A lens shape doimain is defined here as:
Defn A lens-shaped domain $D\subset M$ based on $\Sigma$ is the image of a smooth map $\Phi: \Sigma\times (-1,1) \to M$ where $\Sigma\subset M$ is a compact, codimension 1 submanifold with boundary, with the property that
- $\Phi(\cdot,0):\Sigma\to\Sigma$ is the identity map.
- $\Phi(x,t) = \Phi(x,s)$ for any $x\in\partial\Sigma$, $t,s\in (-1,1)$.
- for any fixed $s\in (-1,1)$, $\Phi(\Sigma, s)$ is a space-like hypersurface.
- away from $\partial\Sigma\times (-1,1)$, $\Phi$ is a diffeomorphism.
The answer to that question from the OP states that the existence of a time function is equivalent to being lens shaped.
I can follow the argument in general. However, I can't see how the condition number two is satisfied from the existence of a time function.
How is the equivalence obtained?
To put it simply: they are not.
When Igor wrote that "the property of being lens-shaped is equivalent to the existence of a smooth time function" in his post, he qualified it with "The main point of confusion, and the reason I did not realize this sooner, is that that the property of a domain being lens-shaped is usually expressed in different terms."
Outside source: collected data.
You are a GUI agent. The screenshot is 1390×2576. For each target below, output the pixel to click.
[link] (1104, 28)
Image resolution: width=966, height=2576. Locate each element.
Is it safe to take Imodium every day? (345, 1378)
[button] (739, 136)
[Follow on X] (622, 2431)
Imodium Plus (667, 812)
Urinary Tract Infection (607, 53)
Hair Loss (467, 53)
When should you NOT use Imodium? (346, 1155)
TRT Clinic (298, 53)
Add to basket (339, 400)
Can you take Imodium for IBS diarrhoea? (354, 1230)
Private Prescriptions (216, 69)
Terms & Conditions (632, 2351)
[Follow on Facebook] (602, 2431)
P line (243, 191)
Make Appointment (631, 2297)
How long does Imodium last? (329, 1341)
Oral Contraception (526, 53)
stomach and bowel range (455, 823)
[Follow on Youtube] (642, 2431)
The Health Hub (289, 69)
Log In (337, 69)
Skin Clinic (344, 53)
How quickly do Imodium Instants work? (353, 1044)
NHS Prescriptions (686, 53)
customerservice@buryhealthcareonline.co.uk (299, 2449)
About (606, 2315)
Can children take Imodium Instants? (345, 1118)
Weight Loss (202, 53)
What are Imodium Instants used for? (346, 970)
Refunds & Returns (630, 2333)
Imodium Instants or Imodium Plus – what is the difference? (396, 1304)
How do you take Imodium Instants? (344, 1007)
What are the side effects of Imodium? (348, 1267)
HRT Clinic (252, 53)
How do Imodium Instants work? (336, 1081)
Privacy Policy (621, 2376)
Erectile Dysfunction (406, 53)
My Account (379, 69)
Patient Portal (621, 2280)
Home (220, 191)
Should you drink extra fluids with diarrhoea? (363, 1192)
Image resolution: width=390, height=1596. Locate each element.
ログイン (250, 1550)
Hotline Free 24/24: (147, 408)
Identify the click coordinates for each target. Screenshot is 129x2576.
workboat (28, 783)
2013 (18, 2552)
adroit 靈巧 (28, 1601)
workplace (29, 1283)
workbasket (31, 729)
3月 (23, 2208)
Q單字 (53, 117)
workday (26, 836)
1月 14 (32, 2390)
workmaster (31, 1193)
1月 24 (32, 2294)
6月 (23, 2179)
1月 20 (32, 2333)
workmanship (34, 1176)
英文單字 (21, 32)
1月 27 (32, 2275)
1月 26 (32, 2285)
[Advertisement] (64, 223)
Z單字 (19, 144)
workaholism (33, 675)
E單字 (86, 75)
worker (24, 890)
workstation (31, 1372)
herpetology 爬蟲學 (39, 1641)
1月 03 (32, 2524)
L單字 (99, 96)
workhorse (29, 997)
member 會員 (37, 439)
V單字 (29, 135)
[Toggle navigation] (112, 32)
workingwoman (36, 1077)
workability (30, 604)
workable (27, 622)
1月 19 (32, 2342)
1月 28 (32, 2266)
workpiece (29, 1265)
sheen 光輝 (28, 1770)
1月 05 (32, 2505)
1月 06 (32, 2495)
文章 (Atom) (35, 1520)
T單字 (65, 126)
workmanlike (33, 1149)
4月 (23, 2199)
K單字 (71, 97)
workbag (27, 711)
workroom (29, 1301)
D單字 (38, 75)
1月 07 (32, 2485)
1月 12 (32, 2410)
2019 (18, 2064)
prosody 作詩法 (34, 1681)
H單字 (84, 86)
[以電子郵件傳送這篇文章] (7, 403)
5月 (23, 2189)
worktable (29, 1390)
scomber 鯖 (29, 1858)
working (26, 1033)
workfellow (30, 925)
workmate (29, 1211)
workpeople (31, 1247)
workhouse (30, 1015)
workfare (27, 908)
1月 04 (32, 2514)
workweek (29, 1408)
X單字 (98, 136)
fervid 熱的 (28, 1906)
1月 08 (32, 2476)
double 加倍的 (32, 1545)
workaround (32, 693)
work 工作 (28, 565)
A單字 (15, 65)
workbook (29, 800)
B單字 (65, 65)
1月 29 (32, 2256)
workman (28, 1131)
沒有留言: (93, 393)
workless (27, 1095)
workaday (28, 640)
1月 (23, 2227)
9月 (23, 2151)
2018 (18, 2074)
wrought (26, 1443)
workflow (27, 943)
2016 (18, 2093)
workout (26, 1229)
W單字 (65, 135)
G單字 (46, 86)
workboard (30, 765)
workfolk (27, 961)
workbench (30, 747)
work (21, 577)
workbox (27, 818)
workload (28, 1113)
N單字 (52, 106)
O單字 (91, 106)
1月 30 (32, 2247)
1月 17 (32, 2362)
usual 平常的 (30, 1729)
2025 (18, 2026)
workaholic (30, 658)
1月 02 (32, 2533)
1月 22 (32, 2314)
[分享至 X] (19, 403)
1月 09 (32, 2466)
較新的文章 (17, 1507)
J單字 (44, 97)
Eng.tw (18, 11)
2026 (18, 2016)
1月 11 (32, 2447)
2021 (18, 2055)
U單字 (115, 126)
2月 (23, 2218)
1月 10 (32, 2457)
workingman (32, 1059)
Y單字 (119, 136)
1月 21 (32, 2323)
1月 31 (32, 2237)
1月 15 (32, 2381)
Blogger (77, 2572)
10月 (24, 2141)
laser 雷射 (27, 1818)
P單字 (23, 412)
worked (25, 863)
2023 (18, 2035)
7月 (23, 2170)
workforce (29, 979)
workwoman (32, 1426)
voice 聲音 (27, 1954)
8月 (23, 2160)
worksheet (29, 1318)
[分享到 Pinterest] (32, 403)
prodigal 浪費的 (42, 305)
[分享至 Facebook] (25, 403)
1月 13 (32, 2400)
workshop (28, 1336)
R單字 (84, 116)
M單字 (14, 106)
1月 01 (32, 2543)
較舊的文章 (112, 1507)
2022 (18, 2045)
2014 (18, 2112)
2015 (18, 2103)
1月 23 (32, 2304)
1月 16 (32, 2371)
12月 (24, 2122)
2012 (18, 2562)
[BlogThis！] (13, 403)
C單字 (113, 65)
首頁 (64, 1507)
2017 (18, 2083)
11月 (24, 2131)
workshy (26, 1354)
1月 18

In particular, the types of domain that is considered are more properly compared not with the domain $D$ I wrote in the definition you copied, but with the domain
$$ \mathring{D} := \Phi( (\mathrm{int}(\Sigma) \times (-1,1)) $$
that is to say the boundary $\partial\Sigma$ and its image is excluded. The time function for a lens-shaped domain is simply the coordinate $t\in (-1,1)$. Using the definition that I wrote (which has some technical benefits when it comes to proving energy estimates) you have the problem that $\Phi: \Sigma \times(-1,1) \to M$ is not injective by definition, and so you cannot invert to get the time function.
That condition, however, cannot be simply omitted. The square $(-1,1)\times(-1,1)\subset\mathbb{R}^{1,1}$ in $1+1$ dimensional Minkowski space is generally not considered to be lens-shaped, but it certainly admits a time-function. So you should also read into what Igor wrote as implicitly containing also the requirement "Adding a boundary to compactify $S$, if necessary, and rescaling $f$ to make sure its range is $(−1,1)$" etc. In the context of Lorentzian manifolds, this additional condition can be replaced by requiring the spatial slices to be complete Riemannian manifolds (plus maybe another condition that I forget now; this is almost certainly what Igor had in mind when he invoked Geroch's splitting theorem). But in this case the ambient space $M$ for the domain would have to be the conformal compactification, where the asymptotic infinities are identified appropriately with the boundaries of the spatial slices.